+++ Source text +++
Rust has good linear algebra libraries (`nalgebra`, `ndarray`) but no dedicated
support for Lie-theoretic computation. If you work in robotics, physics simulation,
geometric integration, or computational geometry, you need Lie groups — and you need
them to be correct.

`lie-groups` provides:

- **The groups you actually use** — U(1), SU(2), SO(3), SU(3), SU(N), R⁺ — with
  exponential maps, logarithms, and adjoints that satisfy the axioms
- **Operator overloading** — `g * h` for group multiplication, `x + y` and
  `2.0 * x` for algebra arithmetic — mathematical code reads like mathematics
- **Lie algebra operations** — brackets, Baker-Campbell-Hausdorff formula (to 5th
  order), with verified bilinearity, antisymmetry, and Jacobi identity
- **Representation theory** — irreducible representations, Casimir operators,
  characters, Clebsch-Gordan decomposition, root systems, weight lattices
- **Compile-time mathematical markers** — sealed traits for `Compact`, `Simple`,
  `SemiSimple`, `Abelian` prevent incorrect type-level claims about group properties
- **Numerical robustness** — quaternion-optimized SU(2), Higham inverse-scaling
  logarithm for SU(N), conditioned log with quality diagnostics

370 tests (318 unit + 52 doc) verify algebraic axioms — not just API surface —
including exp/log roundtrips, Jacobi identity, bracket bilinearity, and BCH
convergence across all groups.
+++ Information provided +++
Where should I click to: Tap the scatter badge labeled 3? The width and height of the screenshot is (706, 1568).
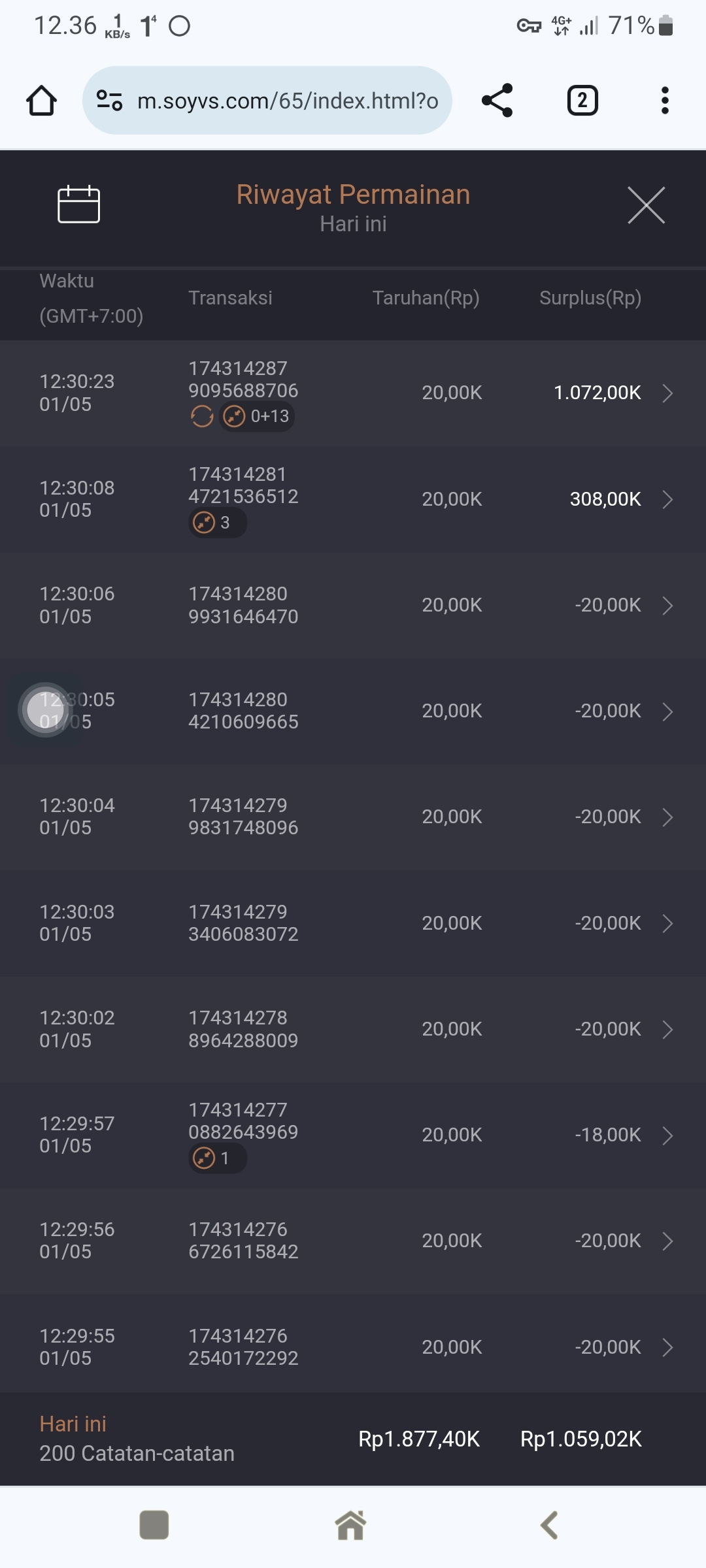[x=217, y=523]
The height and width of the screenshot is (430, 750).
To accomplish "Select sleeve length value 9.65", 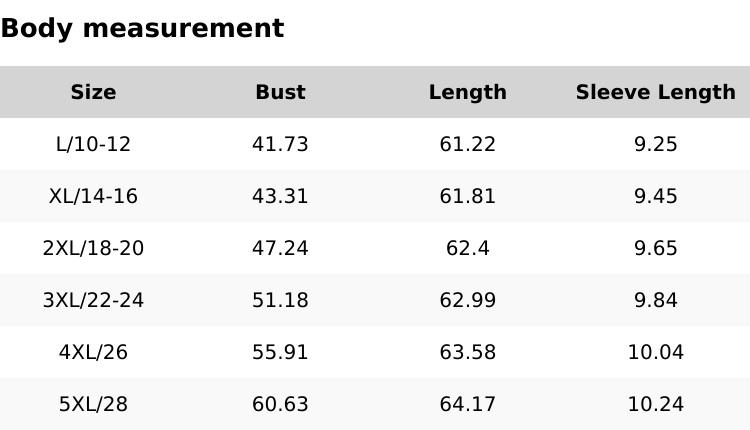I will (x=655, y=248).
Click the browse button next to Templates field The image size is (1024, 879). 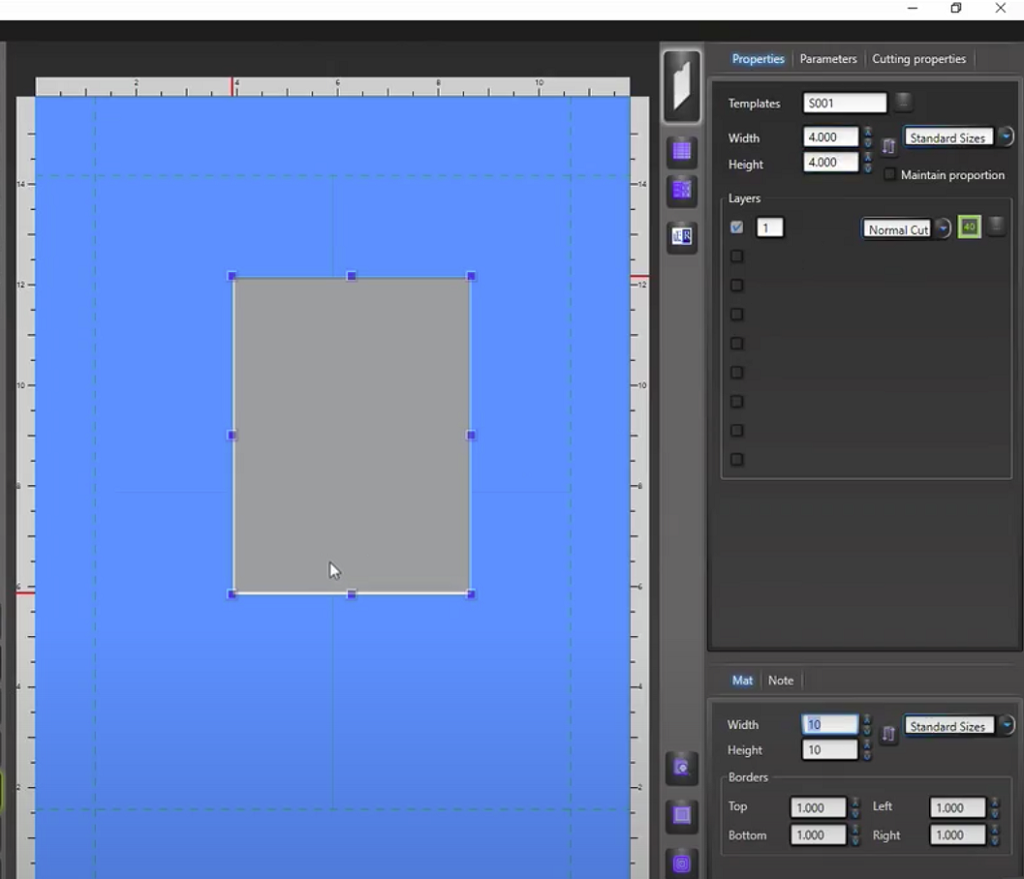(902, 102)
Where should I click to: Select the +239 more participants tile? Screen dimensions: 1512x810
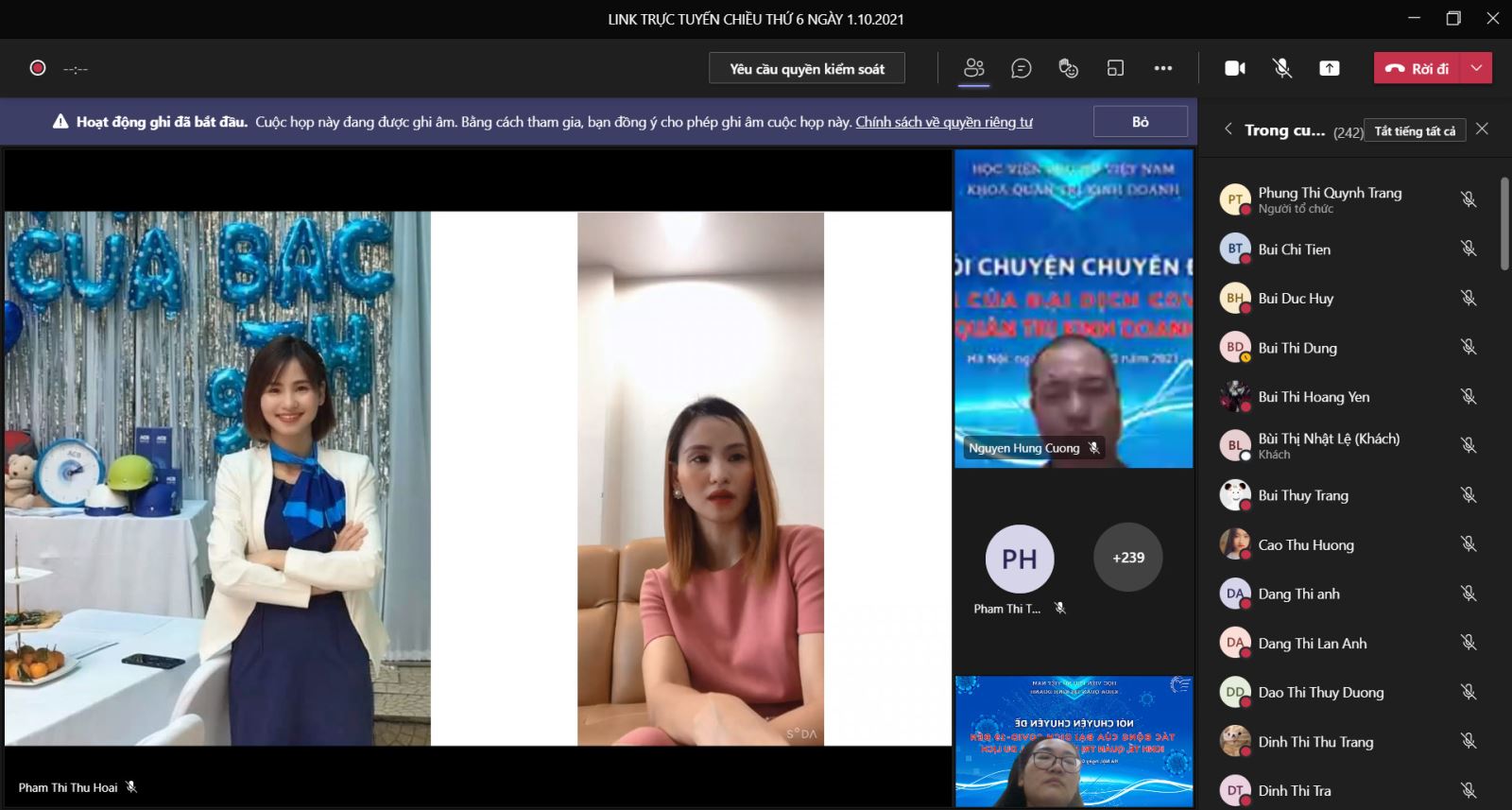[x=1127, y=558]
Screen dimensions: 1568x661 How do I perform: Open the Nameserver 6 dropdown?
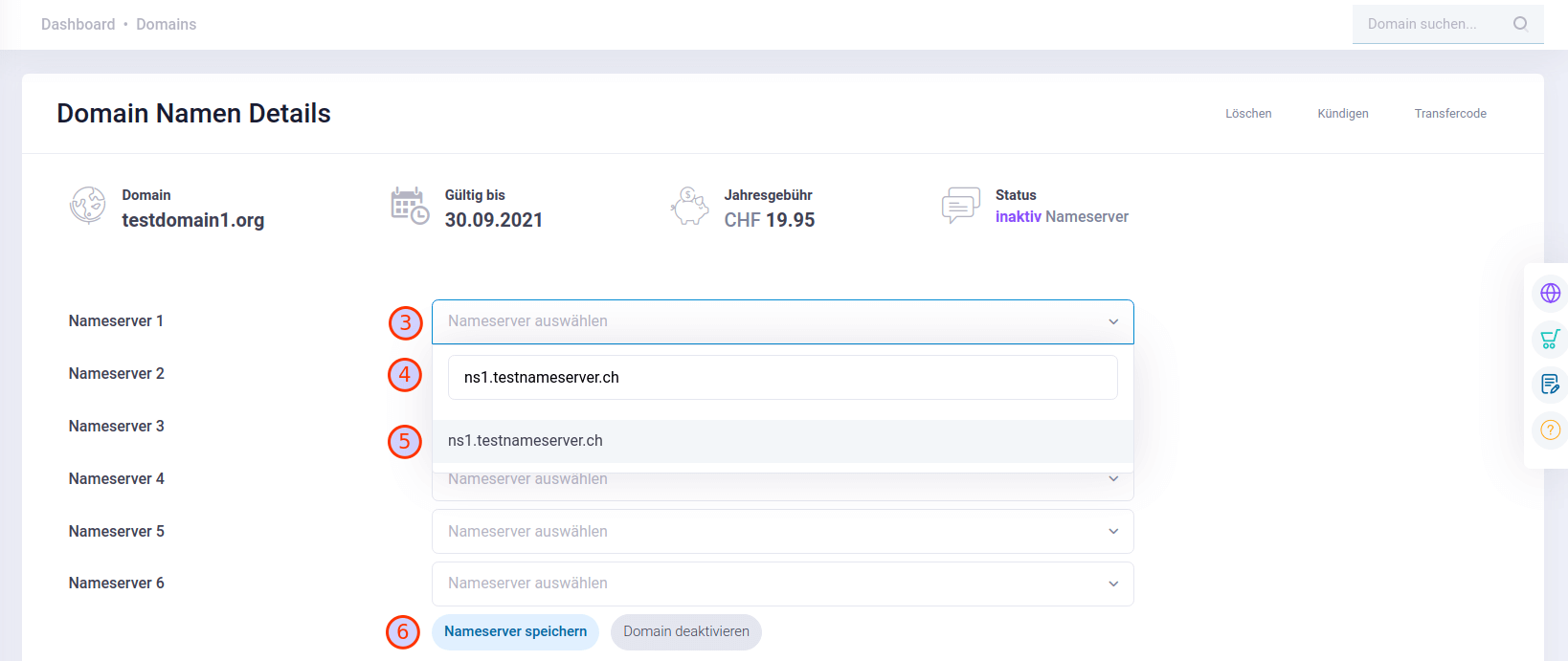click(1113, 584)
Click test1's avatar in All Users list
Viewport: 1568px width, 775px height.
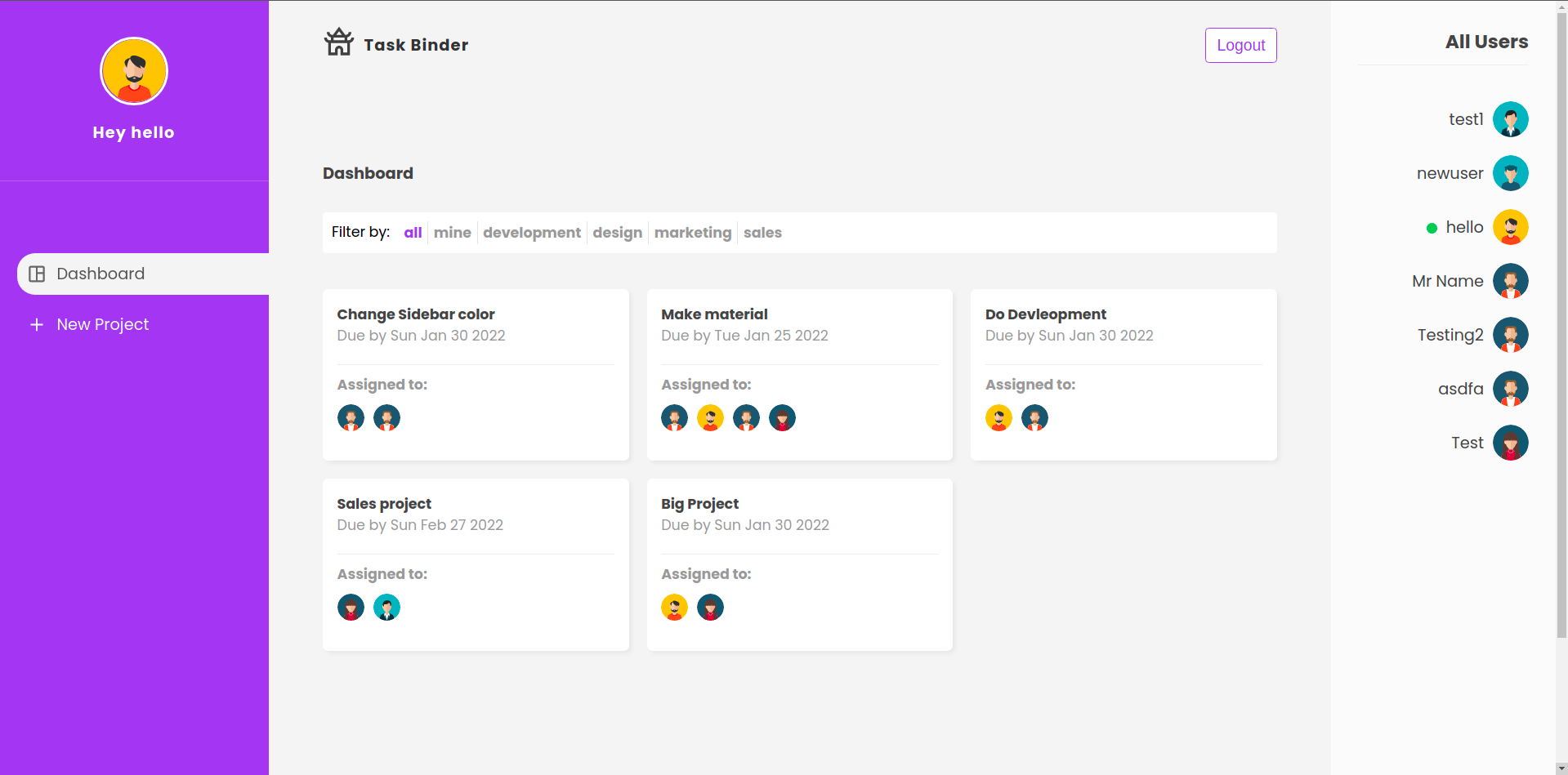(x=1509, y=119)
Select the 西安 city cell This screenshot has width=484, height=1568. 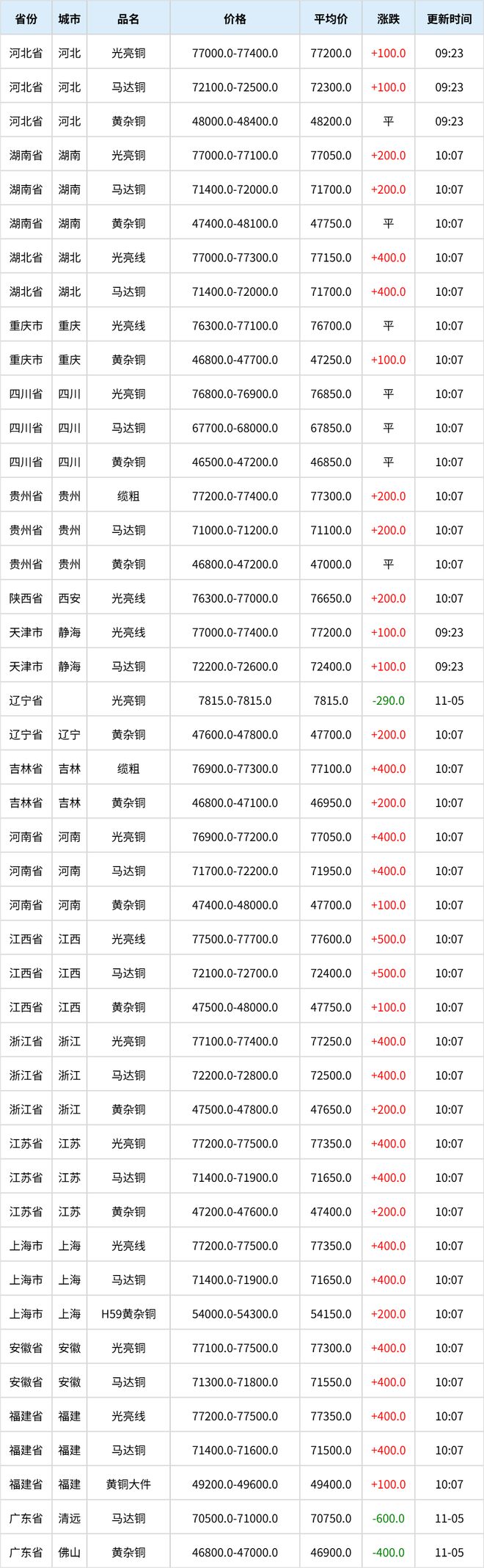[x=70, y=598]
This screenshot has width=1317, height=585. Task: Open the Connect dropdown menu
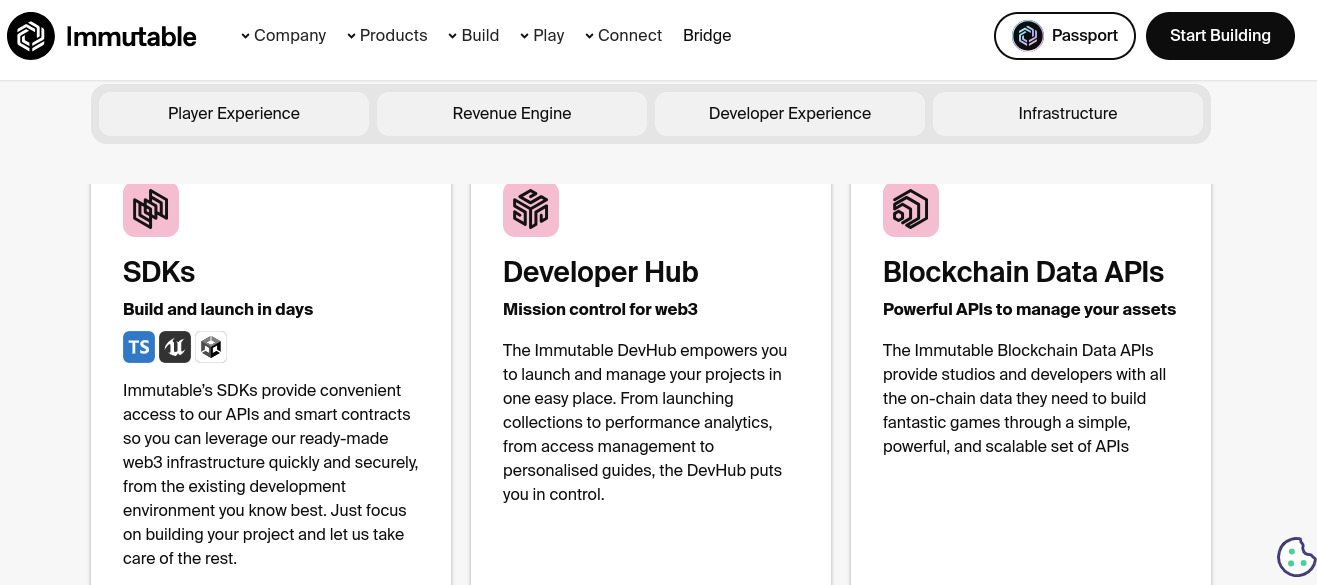623,36
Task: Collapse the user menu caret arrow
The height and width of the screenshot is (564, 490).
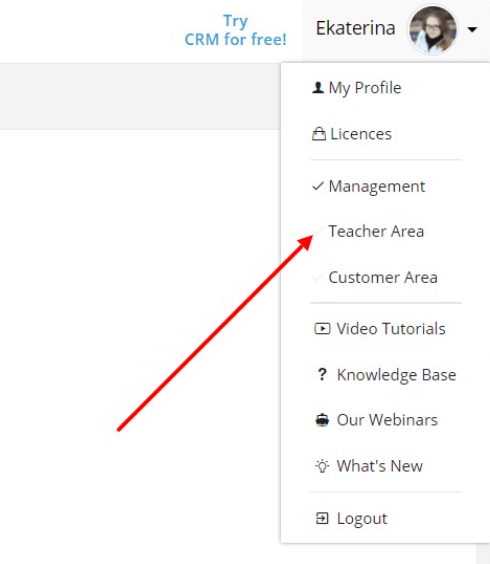Action: coord(472,29)
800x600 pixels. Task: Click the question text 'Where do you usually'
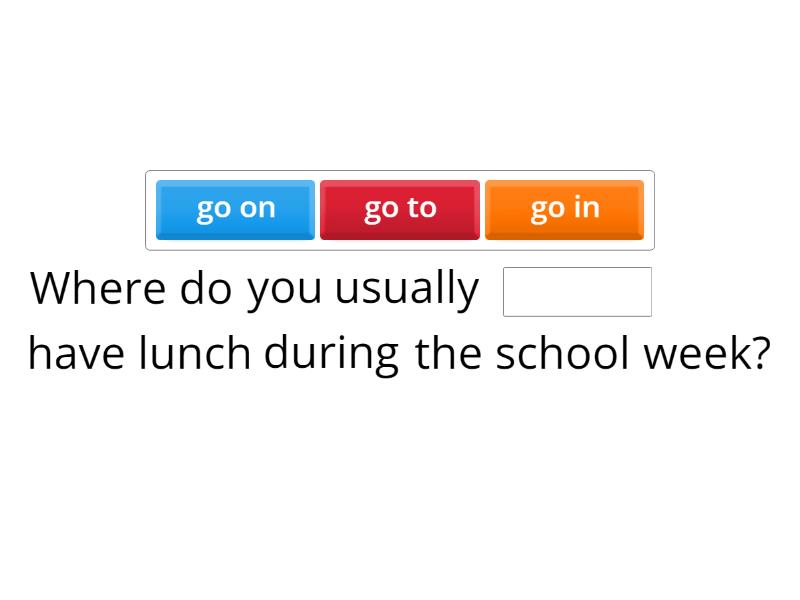tap(255, 288)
+++
## Exercise instructions
In the lie-groups description, to what order does the Baker-Campbell-Hausdorff formula go? These entries have no connection to the lie-groups description.

## Exercise solution
To 5th order.